* [Data listing]:
+---+

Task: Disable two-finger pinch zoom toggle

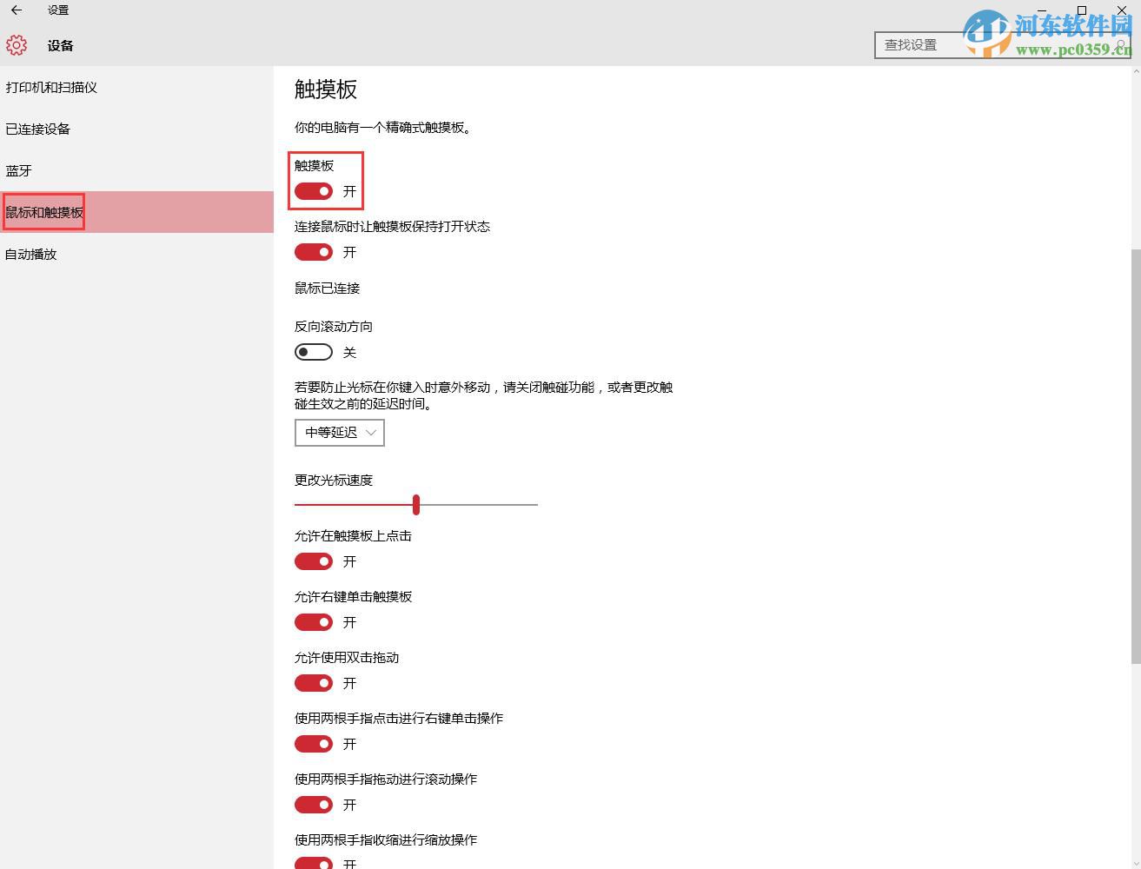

+---+

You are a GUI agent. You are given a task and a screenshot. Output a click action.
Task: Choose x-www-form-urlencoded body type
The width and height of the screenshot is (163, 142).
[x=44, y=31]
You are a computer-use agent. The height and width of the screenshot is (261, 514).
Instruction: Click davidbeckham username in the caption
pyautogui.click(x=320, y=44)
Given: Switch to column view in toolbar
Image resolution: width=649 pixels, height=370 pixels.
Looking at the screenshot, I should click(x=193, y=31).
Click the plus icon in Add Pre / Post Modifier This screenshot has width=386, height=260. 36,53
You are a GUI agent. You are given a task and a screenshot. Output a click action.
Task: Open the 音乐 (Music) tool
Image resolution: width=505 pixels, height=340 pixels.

+---+

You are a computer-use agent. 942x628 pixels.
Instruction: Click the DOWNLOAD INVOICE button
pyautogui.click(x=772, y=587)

+---+

* [Task objective]: Your task is to transcribe, with no changes, only the lines of the listing above that lie between the line holding "Instruction: Click davidbeckham" and the line holding "Task: Open the 音乐 (Music) tool", inclusive.

* [Output below]:
Instruction: Click davidbeckham username in the caption
pyautogui.click(x=320, y=44)
Given: Switch to column view in toolbar
Image resolution: width=649 pixels, height=370 pixels.
Looking at the screenshot, I should click(x=193, y=31).
Click the plus icon in Add Pre / Post Modifier This screenshot has width=386, height=260. 36,53
You are a GUI agent. You are given a task and a screenshot. Output a click action.
Task: Open the 音乐 (Music) tool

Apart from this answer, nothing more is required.